«Ecriture
et genre épistolaires (IVe-XIe s.)»
Poitiers, 5-8 juin 2013
Colloque
organisé par Thomas Deswarte et Klaus Herbers
Agence Nationale de la Recherche-Deutsche
Forschungsgemeinschaft
Programme ANR-DFG
EPISTOLA: «La lettre en péninsule Ibérique et dans l’Occident latin:
héritages et transformations d’un genre littéraire (IVe-XIe siècles)».
Institutions
partenaires: Centre d'études supérieures de civilisation médiévale (UMR
6589), École des hautes études hispaniques et ibériques (Casa de Velázquez,
Madrid), Friedrich-Alexander Universität Erlangen-Nürnberg.
Comité
d’organisation: Bruno Dumézil, Jacques Elfassi, Nathanaël Nimmegeers,
Cornelia Scherer, Hélène Sirantoine.
* Appel à communication *
«Quelle douleur! Les chrétiens ont
oublié jusqu'à leur langue, et sur mille d'entre nous, vous trouverez à peine
un seul qui sache écrire convenablement une lettre latine à un ami. Mais s'il
s'agit d'écrire en arabe, vous trouverez une foule de personnes qui s'expriment
dans cette langue avec la plus grande élégance, et vous verrez qu'elles
composent des poèmes préférables, sous le point de vue de l'art, à ceux des Arabes
eux-mêmes». Ainsi s’exprime vers 840 Alvare de Cordoue, confronté à l’acculturation
de ses corréligionnaires en al-Andalus. Selon lui, l’abandon du latin au profit
de l’arabe s’accompagne de la pratique de la poésie, tandis que l’impossibilité
d’écrire des lettres équivaut à l’oubli du latin; bref, sous sa plume, le
genre épistolaire est considéré comme caractéristique de la culture latine,
comme la poésie l’est de la culture arabe…

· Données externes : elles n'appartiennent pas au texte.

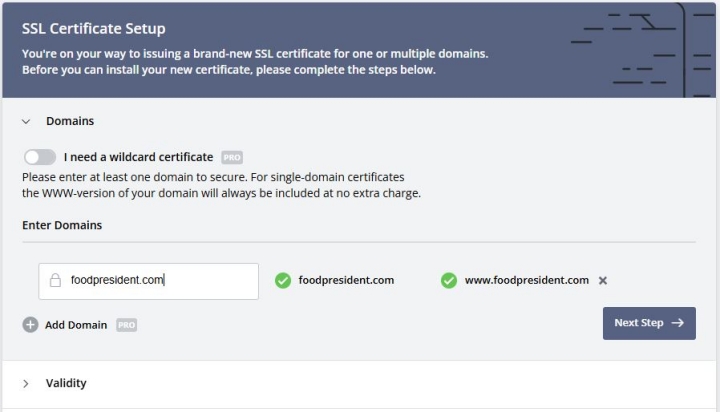This screenshot has width=720, height=412.
Task: Click the plus icon beside Add Domain
Action: click(x=30, y=325)
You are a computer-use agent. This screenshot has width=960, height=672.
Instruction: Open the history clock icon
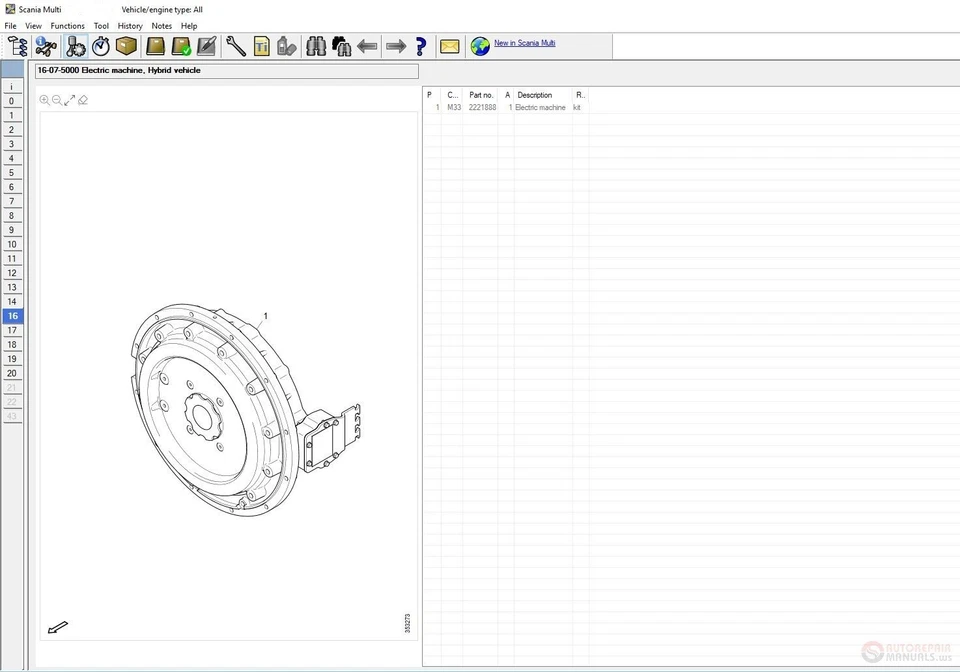coord(100,46)
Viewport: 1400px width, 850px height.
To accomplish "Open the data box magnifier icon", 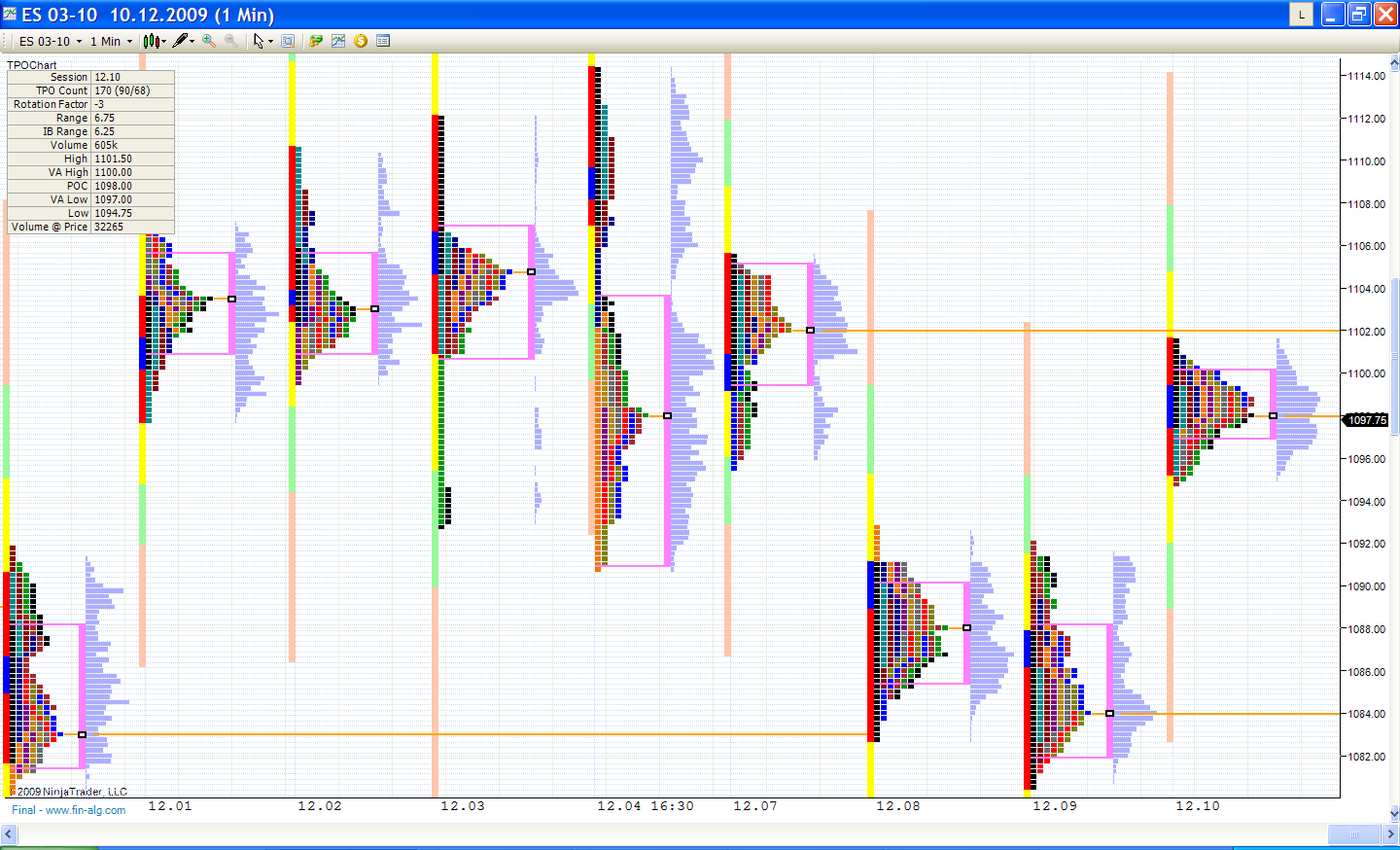I will pos(288,41).
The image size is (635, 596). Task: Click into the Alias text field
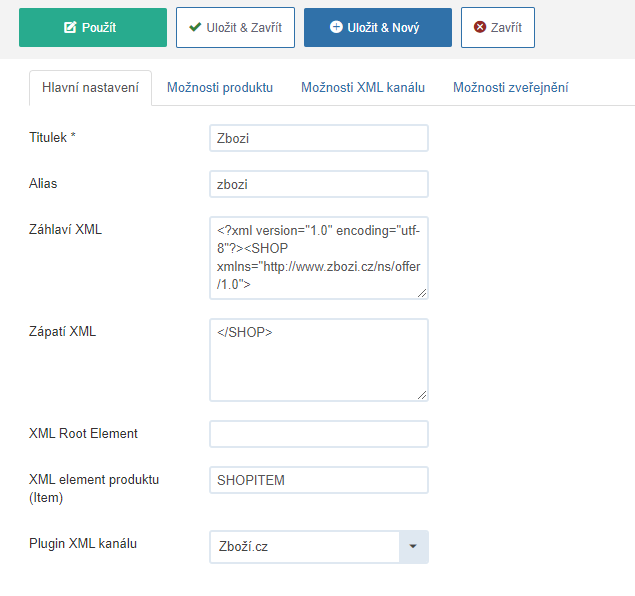tap(319, 184)
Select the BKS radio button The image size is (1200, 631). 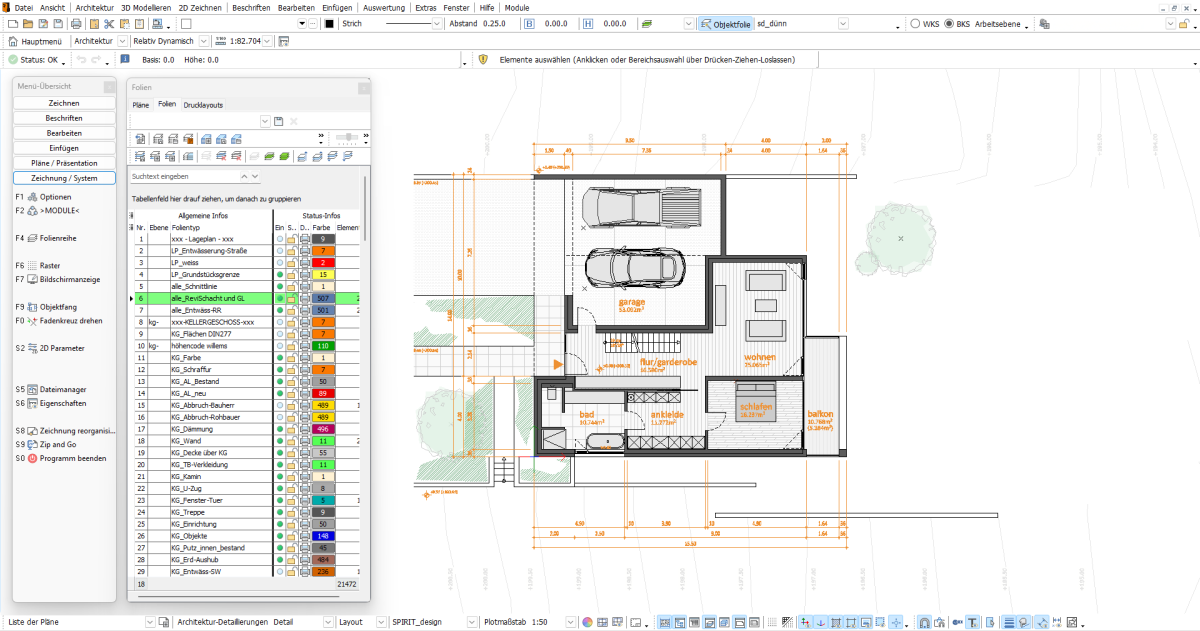coord(949,23)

Une telle situation dans l’Occident latin ne
peut s’expliquer que par le prodigieux essor du genre épistolaire, qui accompagne
le développement du christianisme; à la lettre théologique de l’époque
apostolique, succède ainsi une correspondance très variée, composée à la fois
de missives personnelles, de lettres doctrinales, de lettres synodales
(transmettant les décisions aux absents) et de lettres pontificales (qui
deviennent vite les décrétales). Inutile de préciser que cette diversité hérite
elle-même de l’Antiquité classique, pendant laquelle le genre épistolaire était
déjà protéiforme: l’epistola – ce «dialogue en
absence» – pouvait déjà prendre la forme d’une lettre personnelle, d’une
lettre-dédicace, d’une lettre-traité (philosophique ou scientifique) ou d’une
lettre-discours (celles d’Isocrate à Demonicus). Il nous faut donc bien
considérer l’epistola non pas seulement sous un angle purement
utilitaire, mais bien comme un fait culturel: elle est le résultat d’un
choix littéraire pleinement positif, dont nous étudierons les ressorts. Bref,
s’il est impossible de dissocier l’analyse de l’énoncé de celle de son
énonciation, ce premier colloque voudrait néanmoins privilégier l’analyse
linguistique et stylistique du contenant, avant que ne soit abordés les
problèmes liés à la «Tradition, transmission et communication»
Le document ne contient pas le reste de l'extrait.